▸ WORK INSTRUCTION:
Reproduce the passage on the 2001 Minnesota Twins word for word, starting at "Brad Radke, Eric" and ending at "in twelve starts.".

▸ SELECTED PASSAGE:
The 2001 Minnesota Twins marked the beginning of the Twins' ascendancy in the American League Central Division.  After finishing the 2000 season last in the division with a disappointing 69-93 record, the 2001 team rebounded to finish 85–77, good enough for second place in the division. The six-year run of winning seasons that followed is the longest such stretch in franchise history.  In his last year as manager, Tom Kelly continued the development of a core of young players who would win their division the following year.

Third baseman Corey Koskie hit 26 home runs and stole 27 bases, the only Twins player to steal at least 25 bases and hit 25 home runs in the same season.

Regular season
After years of having only one All-Star representative, the 2001 Twins had three: Cristian Guzmán, Joe Mays, and Eric Milton.
The highest paid Twin in 2001 was Brad Radke at $7,750,000; followed by Todd Jones at $3,975,000.
Herb Carneal and Jim Kaat were inducted into the Minnesota Twins Hall of Fame.

Offense

The team had consistent starters, many of whom performed well.  First baseman Doug Mientkiewicz, who had a disappointing 1999 season and spent most of 2000 in the minors, had what seemed to be a breakout year, hitting .306 with 14 home runs and 74 RBI.  Second baseman Luis Rivas appeared to be on the verge of breaking out as well, hitting .266 but stealing a team-leading 31 bases.  Shortstop Cristian Guzmán built on his solid 2000 season by batting .302, stealing 25 bases, and once again leading the major leagues in triples with 14.  His numbers were solid enough to earn him his first and only all-star berth.  Third baseman Corey Koskie had his best year, hitting .276, with 26 home runs and 103 RBI.  Amazingly, he also stole 27 bases.  A. J. Pierzynski had a solid year for a catcher, batting .289 with 7 home runs.  The "Soul Patrol" outfield of Jacque Jones in left, Torii Hunter in center, and Matt Lawton in right continued to impress, although Lawton was traded midway through the season.  The biggest offensive question mark was the designated hitter position, with David Ortiz spending much of the year injured—as was often the case during his Twins tenure.  He started only 78 games as the DH, with Chad Allen starting 22 and Brian Buchanan 19.

Pitching

Brad Radke, Eric Milton, and Joe Mays capably filled the first three spots in the starting rotation throughout the year, with Milton and Mays earning all-star berths for their efforts.  The final two spots were question marks, with Kyle Lohse making 16 uninspired starts, and J. C. Romero 11.  (The team had still not figured out that Romero was better suited to the bullpen.)  Because of the weak back end of the rotation, the team traded Lawton for pitcher Rick Reed midway through the year.  Reed did not quite meet expectations, going 4-6 with a 5.19 ERA in twelve starts.

The bullpen was in flux.  LaTroy Hawkins struggled as the team's closer, leading to Eddie Guardado earning 12 saves.  Guardado, Jack Cressend, Todd Jones, and Mark Redman had serviceable years, but Bob Wells, Héctor Carrasco, and Juan Rincón did not.

(Screenshot grounding data)
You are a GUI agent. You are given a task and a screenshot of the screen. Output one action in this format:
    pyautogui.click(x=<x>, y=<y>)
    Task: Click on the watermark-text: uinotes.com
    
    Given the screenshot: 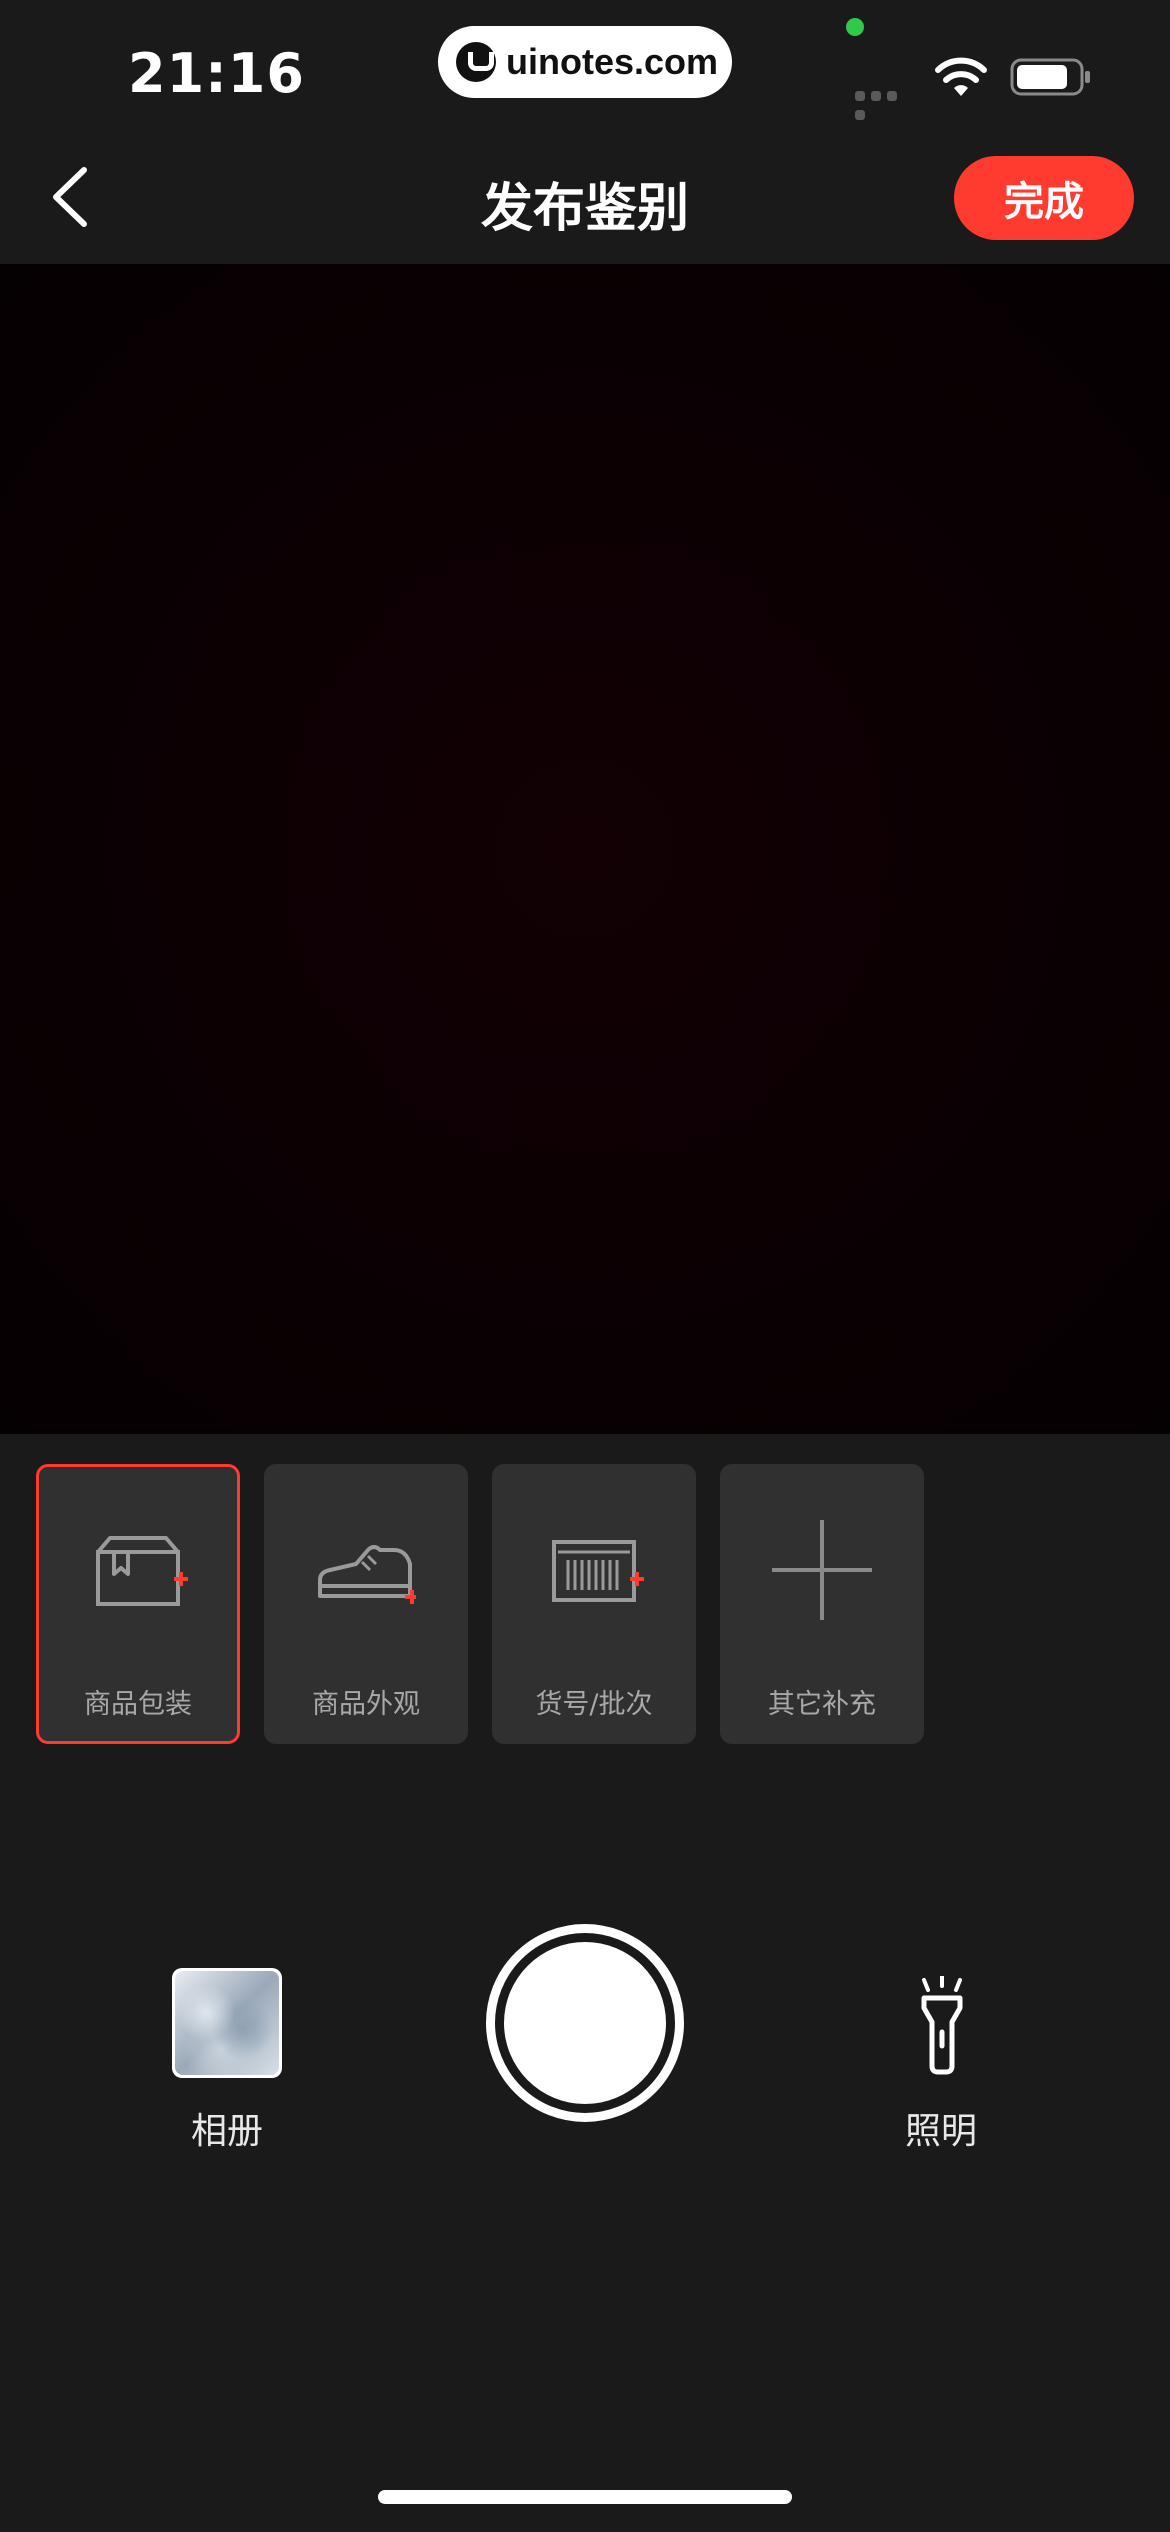 What is the action you would take?
    pyautogui.click(x=612, y=62)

▸ EXPECTED ANSWER:
Brad Radke, Eric Milton, and Joe Mays capably filled the first three spots in the starting rotation throughout the year, with Milton and Mays earning all-star berths for their efforts.  The final two spots were question marks, with Kyle Lohse making 16 uninspired starts, and J. C. Romero 11.  (The team had still not figured out that Romero was better suited to the bullpen.)  Because of the weak back end of the rotation, the team traded Lawton for pitcher Rick Reed midway through the year.  Reed did not quite meet expectations, going 4-6 with a 5.19 ERA in twelve starts.